Note, also, that orders are submitted at the daily close. My understanding is that in live trading, the orders would be cancelled, correct? This is probably not fundamental, but I thought I'd point it out in case someone tries the algo live with IB.

Grant

Ah, that's cool, makes sense. Random forest is a large mystery to me too, however I know ML is pretty durable. As for the IB commissions, I'm not too familiar, however I know commission is a very variable thing, and could be more or less depending on a number of different factors. The default Quantopian model is meant to be a good approximation, but nonetheless able to be adjusted. I'm sure I can get more details on that if you want them.

Yes, in live trading those orders would be cancelled.

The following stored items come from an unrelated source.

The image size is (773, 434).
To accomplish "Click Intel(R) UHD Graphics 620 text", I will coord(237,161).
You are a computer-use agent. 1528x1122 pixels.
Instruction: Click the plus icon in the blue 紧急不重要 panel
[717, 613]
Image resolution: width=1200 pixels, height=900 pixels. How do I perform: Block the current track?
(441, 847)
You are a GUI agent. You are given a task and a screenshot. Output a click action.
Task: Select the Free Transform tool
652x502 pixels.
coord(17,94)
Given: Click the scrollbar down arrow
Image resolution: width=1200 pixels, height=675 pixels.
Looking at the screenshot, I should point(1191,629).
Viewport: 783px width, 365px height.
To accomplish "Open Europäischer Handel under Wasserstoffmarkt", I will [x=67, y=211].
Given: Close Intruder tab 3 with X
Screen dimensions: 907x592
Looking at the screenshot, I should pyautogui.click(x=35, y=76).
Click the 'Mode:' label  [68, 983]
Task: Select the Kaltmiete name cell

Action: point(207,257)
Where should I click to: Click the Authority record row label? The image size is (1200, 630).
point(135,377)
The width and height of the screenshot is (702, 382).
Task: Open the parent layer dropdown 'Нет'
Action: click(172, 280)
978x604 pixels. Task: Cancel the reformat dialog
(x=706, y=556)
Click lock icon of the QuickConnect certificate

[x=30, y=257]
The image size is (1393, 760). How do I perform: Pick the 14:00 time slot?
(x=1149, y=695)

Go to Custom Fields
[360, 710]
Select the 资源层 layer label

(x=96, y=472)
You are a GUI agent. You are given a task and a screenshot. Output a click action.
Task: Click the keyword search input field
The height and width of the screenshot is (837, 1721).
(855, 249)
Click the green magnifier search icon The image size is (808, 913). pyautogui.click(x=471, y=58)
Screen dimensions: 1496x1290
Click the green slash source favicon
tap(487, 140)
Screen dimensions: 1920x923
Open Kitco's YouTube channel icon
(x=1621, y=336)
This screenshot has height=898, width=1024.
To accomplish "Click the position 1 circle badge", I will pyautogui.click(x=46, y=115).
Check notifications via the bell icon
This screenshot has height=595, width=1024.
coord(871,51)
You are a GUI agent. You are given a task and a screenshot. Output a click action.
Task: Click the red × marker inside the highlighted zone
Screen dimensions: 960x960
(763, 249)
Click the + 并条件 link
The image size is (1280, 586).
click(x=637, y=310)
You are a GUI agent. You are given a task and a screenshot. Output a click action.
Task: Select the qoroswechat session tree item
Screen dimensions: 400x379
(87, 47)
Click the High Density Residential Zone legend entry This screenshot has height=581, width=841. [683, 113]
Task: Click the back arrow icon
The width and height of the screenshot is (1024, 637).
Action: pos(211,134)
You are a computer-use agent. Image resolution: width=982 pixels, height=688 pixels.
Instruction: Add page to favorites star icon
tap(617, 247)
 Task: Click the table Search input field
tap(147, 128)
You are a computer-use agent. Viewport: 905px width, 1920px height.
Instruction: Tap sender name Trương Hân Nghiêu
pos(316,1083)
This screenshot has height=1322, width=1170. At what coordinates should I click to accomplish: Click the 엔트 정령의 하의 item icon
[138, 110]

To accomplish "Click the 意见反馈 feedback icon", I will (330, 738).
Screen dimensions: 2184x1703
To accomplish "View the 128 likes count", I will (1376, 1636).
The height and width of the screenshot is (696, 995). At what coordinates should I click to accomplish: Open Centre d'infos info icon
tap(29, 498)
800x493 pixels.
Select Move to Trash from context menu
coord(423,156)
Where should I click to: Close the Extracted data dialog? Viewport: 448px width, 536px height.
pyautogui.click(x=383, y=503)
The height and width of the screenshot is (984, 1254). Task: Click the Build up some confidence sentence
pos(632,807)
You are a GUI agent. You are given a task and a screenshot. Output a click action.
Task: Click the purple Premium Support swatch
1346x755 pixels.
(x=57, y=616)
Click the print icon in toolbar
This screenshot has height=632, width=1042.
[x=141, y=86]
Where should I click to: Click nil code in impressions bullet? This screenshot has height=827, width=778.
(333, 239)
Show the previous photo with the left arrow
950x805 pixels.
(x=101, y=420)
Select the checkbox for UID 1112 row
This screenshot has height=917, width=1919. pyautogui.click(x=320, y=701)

However, you could use some code to trade a few minutes before the close, for example run some function 15 minutes before the daily close (this is for minute mode only):

from zipline.utils.tradingcalendar import get_early_closes
import pandas as pd

def handle_data(context, data):
exchange_time = pd.Timestamp(get_datetime()).tz_convert('US/Eastern')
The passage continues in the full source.